Hypothetical:
A scientist discovers a species of alien that has intelligence, emotional depth, language, and self-awareness equal to or greater than that of humans. However, they are not human and do not have human DNA. Some people start capturing and farming them for meat, arguing, “They’re not human, so it’s okay.”
Yes or No Question:
Is it morally acceptable to exploit, kill, and eat a sentient, self-aware, emotionally intelligent being solely because they are not human?
If No: If it is NOT morally acceptable to kill and eat a sentient, emotionally intelligent being just because it is not human,Then moral consideration must extend beyond species boundaries and be based on relevant traits like sentience and the ability to suffer.Therefore, it is morally inconsistent to exclude animals like pigs, cows, and chickens from that same protection simply because they are not human. → Leads to veganism: You must oppose the exploitation of animals or admit you're making an unjustified exception — a special plea.
Animal Ethics Refutation of: Special Pleading (e.g., “It’s different when WE do it,” or “Humans matter more”
Special pleading is when someone creates an exception to a rule without justification. It’s a logical fallacy—and a moral failure.
If you say causing unnecessary suffering is wrong, but then claim it's okay for you to do it because you're human, that’s not an argument. It’s bias.
Imagine someone saying:
“Hurting innocent beings is wrong… unless I like the taste.”>
Or
“Slavery is bad, but it was different in the past.”
That’s the same flawed reasoning—it's arbitrary and self-serving.
If sentience, the capacity to suffer, is what grounds moral consideration, then you can't justify harming animals while condemning harm to humans, unless you name a morally relevant trait that only humans have—and that would still hold if applied to a human who lacks that trait (like infants, the disabled, or the unconscious). Morality doesn’t bend around convenience. Either the principle holds consistently, or it’s just an excuse to maintain comfort at the expense of the vulnerable.
For instance, someone may argue that "unnecessary harm to innocent beings is wrong," but then justify killing animals for taste, convenience, or culture.
When confronted with this contradiction, the common retort is, “Animals are different,” or “That doesn’t apply to them,” without providing a non-arbitrary reason why the moral standard should exclude animals.
Such an argument exemplifies special pleading because it applies the principle selectively without rational consistency.
Special Pleading, Carnism, and Speciesism The justification for eating animals, when examined through the lens of logical consistency, often hinges on special pleading. Carnists—(those who consume animal products)—frequently affirm general moral principles such as “unnecessary harm is wrong,” or “it is immoral to exploit the vulnerable.” Yet, when the application of these principles to nonhuman animals is raised, many invoke arbitrary exceptions: “But they’re just animals,” or “It’s part of our culture.” These exceptions are rarely supported by coherent moral reasoning. Instead, they represent classic special pleading—an attempt to avoid the moral implications of a principle by carving out a favored behavior without sufficient justification.
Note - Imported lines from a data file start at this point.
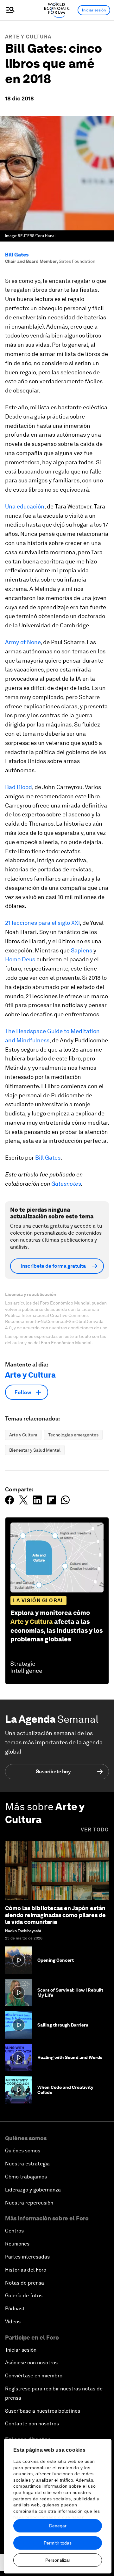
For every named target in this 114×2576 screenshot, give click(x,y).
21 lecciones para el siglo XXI (42, 922)
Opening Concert (55, 1960)
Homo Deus (20, 959)
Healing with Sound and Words (69, 2057)
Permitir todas (58, 2542)
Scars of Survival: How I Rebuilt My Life (70, 1992)
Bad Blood (18, 787)
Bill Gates (16, 255)
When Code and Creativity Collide (65, 2090)
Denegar (57, 2525)
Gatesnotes (66, 1183)
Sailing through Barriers (62, 2024)
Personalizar (57, 2560)
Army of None (23, 642)
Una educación (24, 506)
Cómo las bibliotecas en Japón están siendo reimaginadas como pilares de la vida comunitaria (55, 1915)
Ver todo (95, 1830)
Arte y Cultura (28, 37)
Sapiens (81, 950)
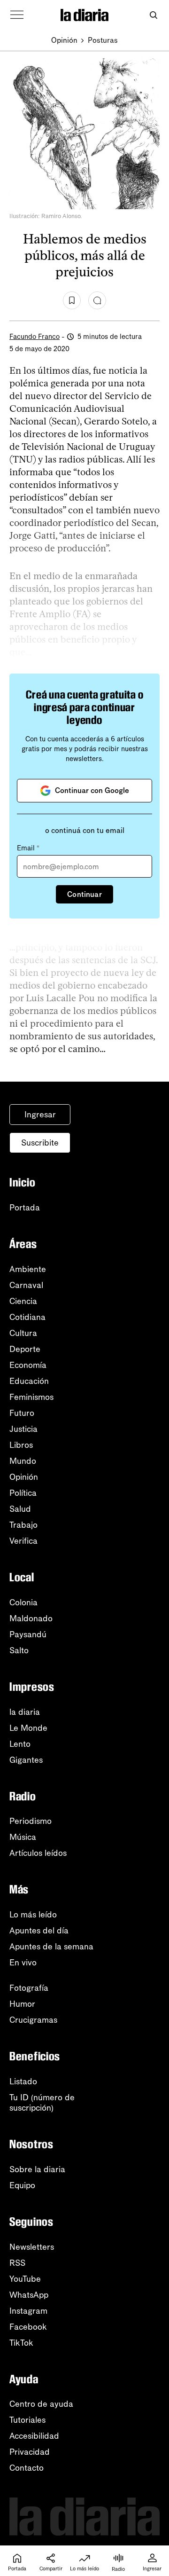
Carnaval (26, 1285)
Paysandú (27, 1634)
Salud (20, 1509)
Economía (27, 1365)
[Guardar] (72, 300)
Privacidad (29, 2452)
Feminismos (31, 1397)
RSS (17, 2263)
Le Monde (28, 1728)
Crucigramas (33, 2020)
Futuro (21, 1413)
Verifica (23, 1541)
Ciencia (23, 1301)
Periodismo (30, 1821)
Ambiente (27, 1269)
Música (22, 1837)
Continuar (84, 894)
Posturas (103, 40)
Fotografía (28, 1988)
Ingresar (40, 1114)
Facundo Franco (34, 336)
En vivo (23, 1962)
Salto (19, 1650)
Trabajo (23, 1525)
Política (23, 1493)
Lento (20, 1744)
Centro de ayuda (41, 2404)
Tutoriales (27, 2420)
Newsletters (31, 2247)
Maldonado (31, 1618)
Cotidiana (27, 1317)
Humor (22, 2004)
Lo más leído (33, 1914)
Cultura (23, 1333)
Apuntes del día (39, 1930)
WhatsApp (28, 2295)
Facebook (28, 2327)
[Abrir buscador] (153, 15)
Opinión (64, 40)
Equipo (22, 2185)
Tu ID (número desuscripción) (42, 2102)
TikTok (21, 2343)
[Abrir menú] (16, 15)
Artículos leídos (38, 1853)
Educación (29, 1381)
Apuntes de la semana (51, 1946)
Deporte (24, 1349)
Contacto (26, 2468)
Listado (23, 2081)
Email (28, 848)
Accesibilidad (34, 2436)
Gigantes (26, 1760)
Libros (21, 1445)
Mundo (22, 1461)
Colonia (23, 1602)
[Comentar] (97, 300)
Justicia (23, 1429)
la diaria (24, 1712)
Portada (24, 1207)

This selective application of ethical concern is the essence of speciesism. Just as racism and sexism assign moral worth based on irrelevant characteristics like race or gender, speciesism assigns differential moral value based solely on species membership. Carnists will often argue that humans have greater intelligence or emotional complexity, and therefore deserve superior moral consideration. But if cognitive ability were the standard, then human infants or the cognitively disabled would also fall outside moral concern—an implication most people reject. Thus, to use species alone as a moral qualifier is arbitrary unless one can demonstrate a trait present in all humans and absent in all animals that justifies differential treatment. To date, no such trait has been consistently or ethically defended, further exposing the special pleading at the heart of carnist ideology.
Veganism, in contrast, seeks to apply moral principles consistently across species lines. If causing unnecessary harm is wrong when applied to humans, then it must also be wrong when applied to sentient animals—unless one can offer a morally relevant difference. By refusing to make unjustified exceptions, vegan ethics upholds the principle of impartiality, a cornerstone of justice.
Thus, when carnists excuse animal exploitation while holding to otherwise universal moral principles, they engage in special pleading that undermines their own ethical framework. Recognizing and eliminating this fallacy is not merely a matter of logical hygiene—it is a moral imperative.
Hypothetical:
Imagine there’s a dog and a pig trapped in a burning building. You can only save one. Both are crying out, terrified, clearly suffering. You don’t know either animal personally, but both are equally capable of feeling pain, forming bonds, and wanting to live. You rescue the dog — not because of who they are, but because you’ve been taught to value dogs more.